**Activity:**
Produce as output only the lines below starting at the line with "Screen dimensions: 901x794" and continuing through the line with "Task: Select the 近一年 time range", each one exactly as written.

**Source material:**

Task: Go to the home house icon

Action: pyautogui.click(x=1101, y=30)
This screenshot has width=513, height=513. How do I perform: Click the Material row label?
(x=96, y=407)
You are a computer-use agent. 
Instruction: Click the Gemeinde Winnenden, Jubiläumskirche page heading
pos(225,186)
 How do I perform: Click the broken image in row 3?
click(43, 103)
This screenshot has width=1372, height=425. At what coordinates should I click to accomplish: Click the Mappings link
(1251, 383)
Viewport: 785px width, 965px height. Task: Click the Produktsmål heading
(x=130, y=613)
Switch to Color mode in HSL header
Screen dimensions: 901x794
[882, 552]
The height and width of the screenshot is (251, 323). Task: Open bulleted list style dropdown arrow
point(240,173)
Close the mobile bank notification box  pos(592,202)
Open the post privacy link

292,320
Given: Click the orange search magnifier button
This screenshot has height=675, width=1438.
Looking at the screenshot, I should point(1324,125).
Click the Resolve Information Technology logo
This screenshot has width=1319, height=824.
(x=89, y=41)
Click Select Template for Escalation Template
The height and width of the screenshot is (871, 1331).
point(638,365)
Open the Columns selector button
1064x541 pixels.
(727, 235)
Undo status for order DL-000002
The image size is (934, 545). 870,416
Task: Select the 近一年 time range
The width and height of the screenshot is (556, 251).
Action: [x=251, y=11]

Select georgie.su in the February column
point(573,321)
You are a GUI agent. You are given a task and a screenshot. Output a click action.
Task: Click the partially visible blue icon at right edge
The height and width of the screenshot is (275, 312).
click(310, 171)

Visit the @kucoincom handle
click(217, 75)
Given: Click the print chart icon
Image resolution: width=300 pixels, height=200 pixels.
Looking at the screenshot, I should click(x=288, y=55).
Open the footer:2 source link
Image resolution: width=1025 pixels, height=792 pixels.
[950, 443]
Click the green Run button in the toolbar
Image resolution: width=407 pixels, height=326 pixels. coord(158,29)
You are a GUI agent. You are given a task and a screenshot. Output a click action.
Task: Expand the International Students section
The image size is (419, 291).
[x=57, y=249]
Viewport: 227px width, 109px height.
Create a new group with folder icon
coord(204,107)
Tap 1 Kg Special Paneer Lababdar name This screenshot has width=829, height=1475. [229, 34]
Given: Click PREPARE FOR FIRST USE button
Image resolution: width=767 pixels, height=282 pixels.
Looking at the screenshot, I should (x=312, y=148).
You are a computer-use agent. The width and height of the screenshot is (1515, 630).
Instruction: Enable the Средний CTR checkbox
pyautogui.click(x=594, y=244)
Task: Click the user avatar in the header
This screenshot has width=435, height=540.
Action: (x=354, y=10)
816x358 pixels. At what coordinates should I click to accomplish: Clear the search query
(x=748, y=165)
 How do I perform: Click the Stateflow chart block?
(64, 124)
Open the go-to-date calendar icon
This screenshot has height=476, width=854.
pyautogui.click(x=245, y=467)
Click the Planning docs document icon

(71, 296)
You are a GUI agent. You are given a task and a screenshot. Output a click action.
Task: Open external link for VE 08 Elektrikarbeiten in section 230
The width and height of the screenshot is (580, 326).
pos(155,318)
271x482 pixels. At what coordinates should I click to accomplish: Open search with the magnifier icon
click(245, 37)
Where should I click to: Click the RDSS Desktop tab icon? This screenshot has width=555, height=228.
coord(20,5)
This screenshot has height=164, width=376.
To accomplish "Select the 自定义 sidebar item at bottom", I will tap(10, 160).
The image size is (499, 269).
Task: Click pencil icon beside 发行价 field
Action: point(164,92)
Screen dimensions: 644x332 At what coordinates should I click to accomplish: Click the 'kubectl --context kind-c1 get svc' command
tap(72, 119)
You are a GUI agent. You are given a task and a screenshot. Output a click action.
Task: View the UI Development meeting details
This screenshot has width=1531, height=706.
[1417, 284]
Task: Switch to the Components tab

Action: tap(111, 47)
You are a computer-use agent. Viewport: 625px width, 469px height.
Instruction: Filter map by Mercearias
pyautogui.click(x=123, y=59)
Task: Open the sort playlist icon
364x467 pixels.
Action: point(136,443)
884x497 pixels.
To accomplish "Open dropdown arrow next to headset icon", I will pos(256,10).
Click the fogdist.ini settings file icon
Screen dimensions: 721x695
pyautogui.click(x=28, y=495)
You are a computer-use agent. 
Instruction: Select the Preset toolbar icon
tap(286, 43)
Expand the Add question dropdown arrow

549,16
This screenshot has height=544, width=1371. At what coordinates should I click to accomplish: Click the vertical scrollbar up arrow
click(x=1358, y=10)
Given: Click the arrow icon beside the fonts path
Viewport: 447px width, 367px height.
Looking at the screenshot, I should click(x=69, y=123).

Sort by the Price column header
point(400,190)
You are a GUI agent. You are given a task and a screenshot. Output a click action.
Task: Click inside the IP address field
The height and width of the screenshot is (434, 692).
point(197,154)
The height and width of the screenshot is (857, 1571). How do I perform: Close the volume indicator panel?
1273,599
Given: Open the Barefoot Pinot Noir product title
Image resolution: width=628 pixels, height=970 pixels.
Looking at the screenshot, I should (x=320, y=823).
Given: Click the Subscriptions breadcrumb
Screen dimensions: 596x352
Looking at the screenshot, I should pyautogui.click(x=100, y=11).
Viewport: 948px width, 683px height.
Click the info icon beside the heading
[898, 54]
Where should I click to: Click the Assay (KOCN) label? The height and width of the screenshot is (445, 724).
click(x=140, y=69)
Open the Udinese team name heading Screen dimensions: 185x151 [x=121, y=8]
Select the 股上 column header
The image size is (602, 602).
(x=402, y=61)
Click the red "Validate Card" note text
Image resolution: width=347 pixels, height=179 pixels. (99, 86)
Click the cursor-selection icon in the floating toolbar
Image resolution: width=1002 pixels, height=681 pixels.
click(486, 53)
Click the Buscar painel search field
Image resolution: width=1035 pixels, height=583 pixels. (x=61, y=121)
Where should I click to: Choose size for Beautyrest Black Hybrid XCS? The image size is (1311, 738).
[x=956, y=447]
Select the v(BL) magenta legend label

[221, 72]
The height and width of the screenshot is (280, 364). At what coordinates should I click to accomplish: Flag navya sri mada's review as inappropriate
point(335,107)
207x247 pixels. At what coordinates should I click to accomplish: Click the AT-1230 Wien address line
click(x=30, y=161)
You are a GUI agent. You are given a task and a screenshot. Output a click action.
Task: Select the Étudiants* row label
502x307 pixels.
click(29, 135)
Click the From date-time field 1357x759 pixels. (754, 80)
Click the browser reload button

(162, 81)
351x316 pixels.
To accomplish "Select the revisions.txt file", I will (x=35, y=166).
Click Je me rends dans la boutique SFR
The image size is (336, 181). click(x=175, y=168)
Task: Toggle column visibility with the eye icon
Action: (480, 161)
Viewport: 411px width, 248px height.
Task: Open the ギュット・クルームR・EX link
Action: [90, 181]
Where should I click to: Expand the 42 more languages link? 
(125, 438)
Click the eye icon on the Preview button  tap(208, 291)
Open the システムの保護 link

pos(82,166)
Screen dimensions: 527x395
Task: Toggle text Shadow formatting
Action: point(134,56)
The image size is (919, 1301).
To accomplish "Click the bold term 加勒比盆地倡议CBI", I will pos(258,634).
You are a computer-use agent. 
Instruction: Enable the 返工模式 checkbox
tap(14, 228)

**Your solution:**
Screen dimensions: 901x794
[882, 552]
The height and width of the screenshot is (251, 323). Task: Open bulleted list style dropdown arrow
point(240,173)
Close the mobile bank notification box  pos(592,202)
Open the post privacy link

292,320
Given: Click the orange search magnifier button
This screenshot has height=675, width=1438.
Looking at the screenshot, I should point(1324,125).
Click the Resolve Information Technology logo
This screenshot has width=1319, height=824.
(x=89, y=41)
Click Select Template for Escalation Template
The height and width of the screenshot is (871, 1331).
point(638,365)
Open the Columns selector button
1064x541 pixels.
(727, 235)
Undo status for order DL-000002
The image size is (934, 545). 870,416
Task: Select the 近一年 time range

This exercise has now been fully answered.